» Input material
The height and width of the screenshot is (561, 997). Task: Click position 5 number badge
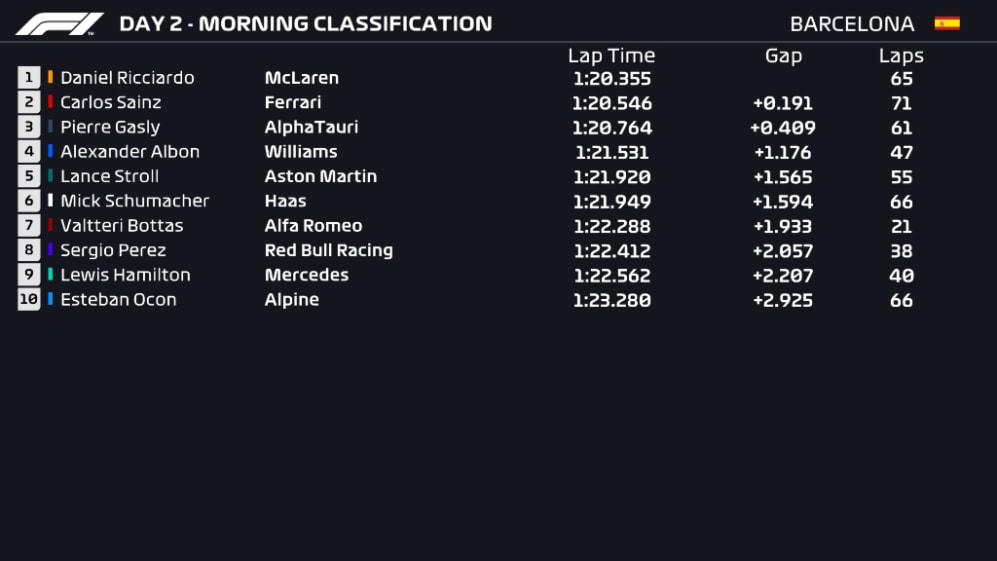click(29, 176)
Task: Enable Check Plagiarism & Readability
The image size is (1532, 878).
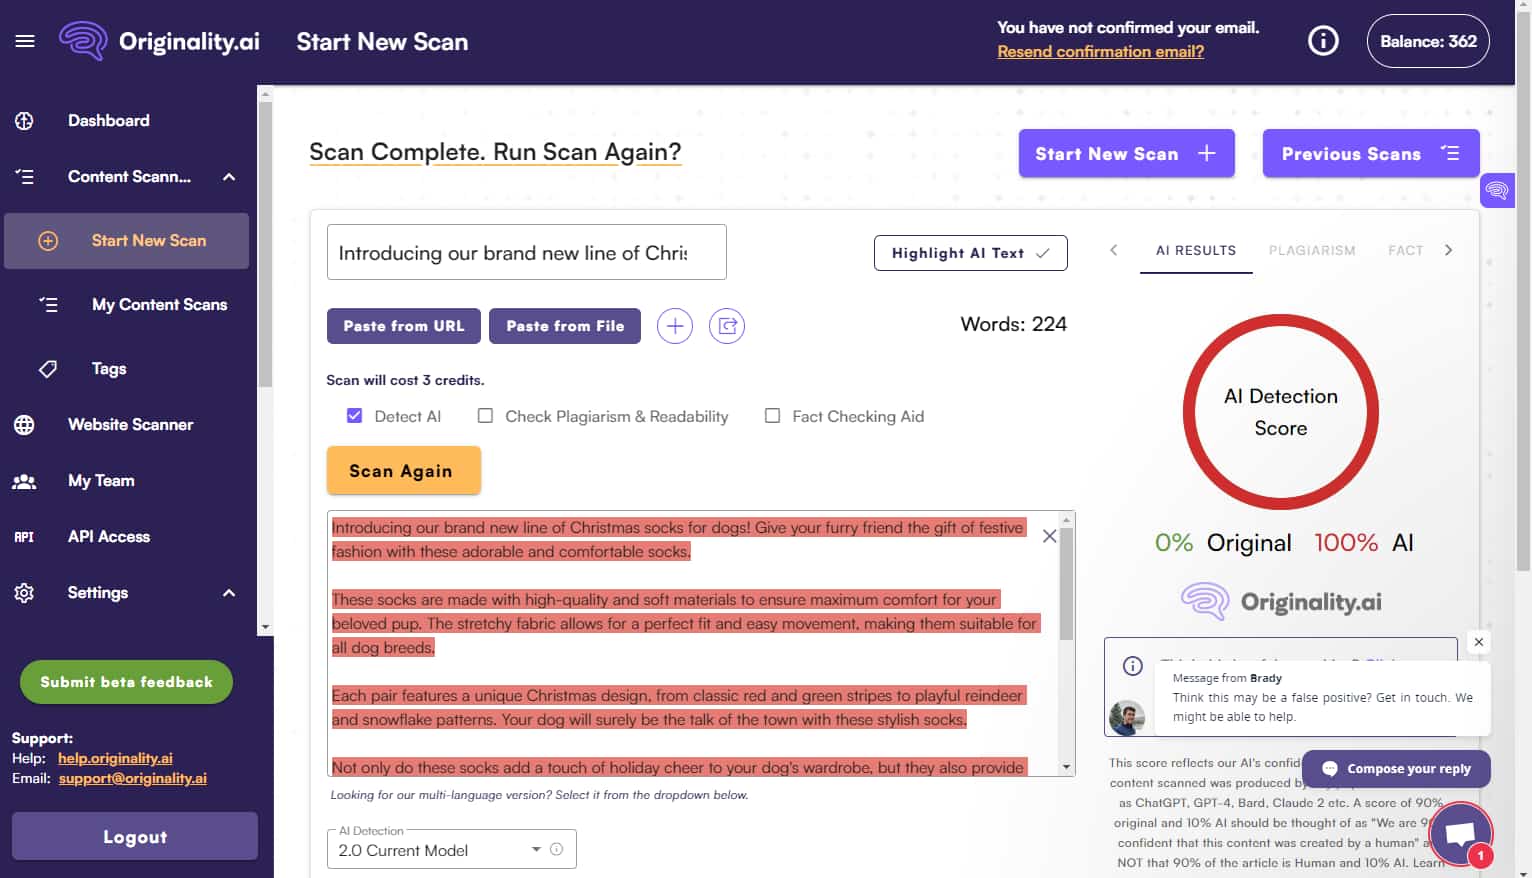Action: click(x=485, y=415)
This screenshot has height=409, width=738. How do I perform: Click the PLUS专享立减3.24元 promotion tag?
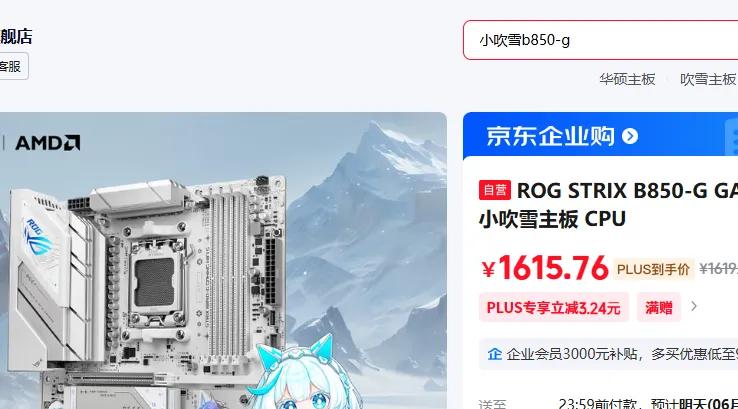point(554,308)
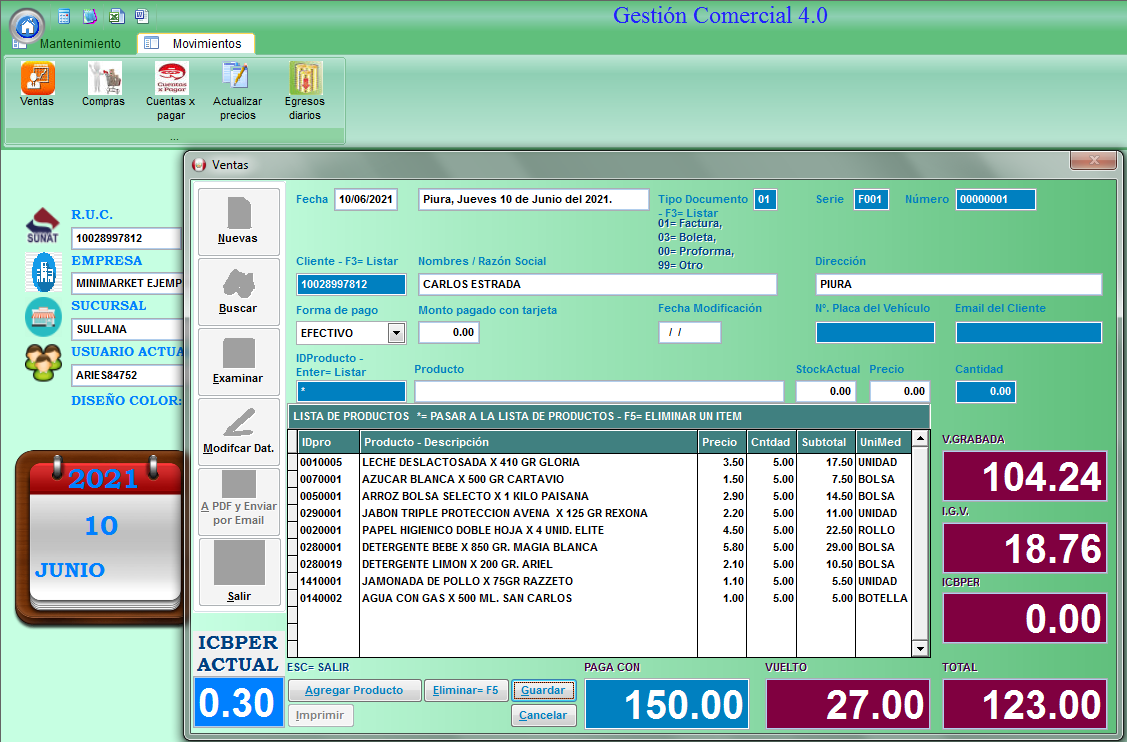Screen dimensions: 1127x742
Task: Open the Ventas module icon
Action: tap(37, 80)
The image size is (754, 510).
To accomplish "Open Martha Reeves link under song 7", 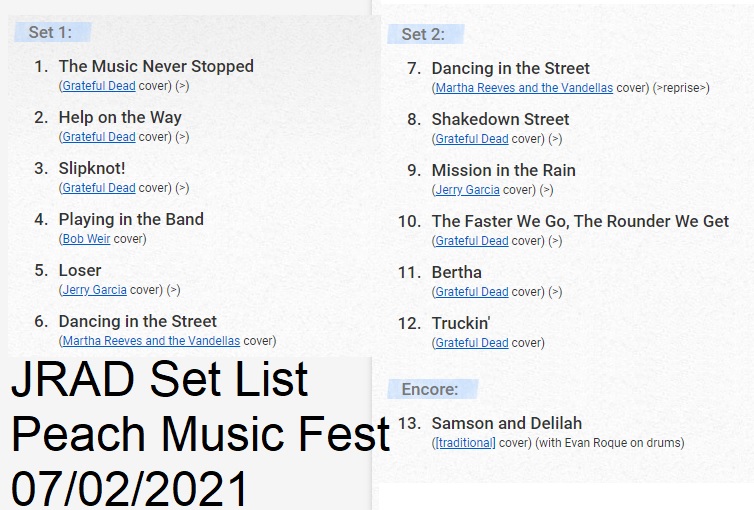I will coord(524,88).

...

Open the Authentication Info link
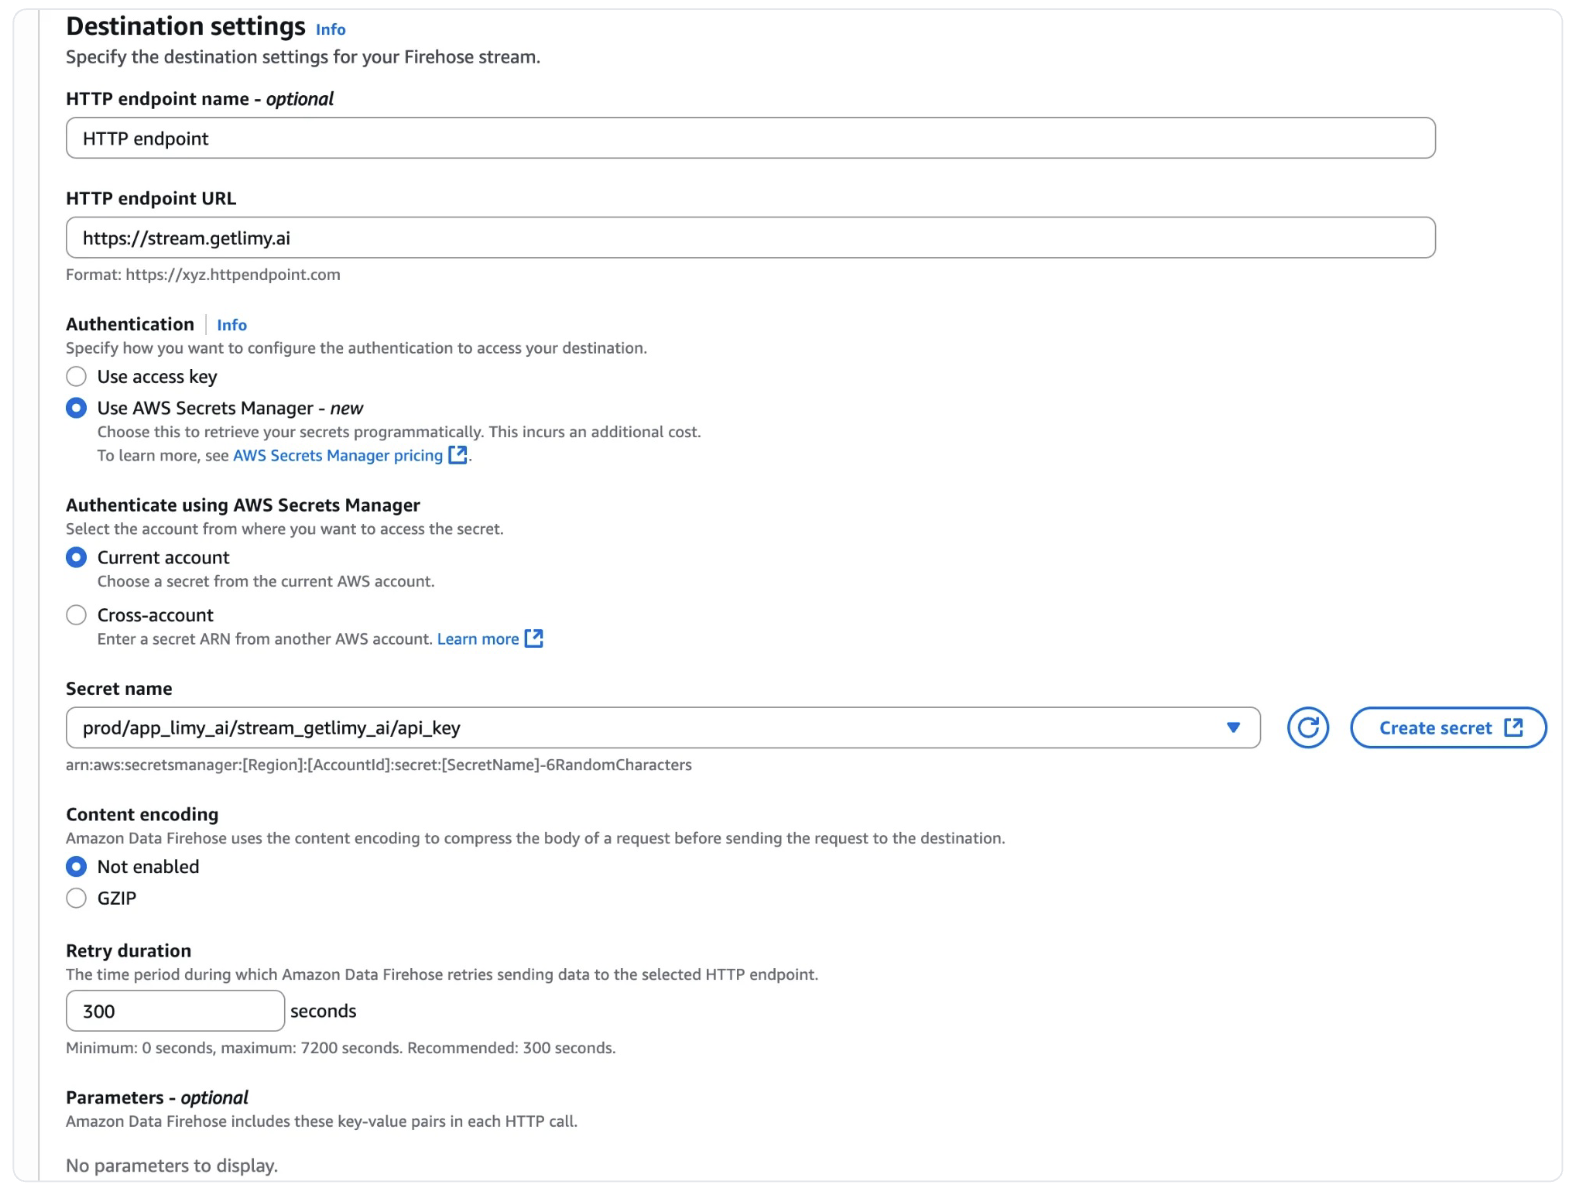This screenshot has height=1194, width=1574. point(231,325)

» What the task asks
Above are the records; please give again, exactly and in full, only the lines that run from the line with "This screenshot has height=409, width=738." through the line with "The image size is (754, 510).", with no pictures.

» Task response
This screenshot has height=409, width=738. How do I perform: Click the PLUS专享立减3.24元 promotion tag?
point(554,308)
Screen dimensions: 1127x742
Task: Open the Ventas module icon
Action: tap(37, 80)
The image size is (754, 510).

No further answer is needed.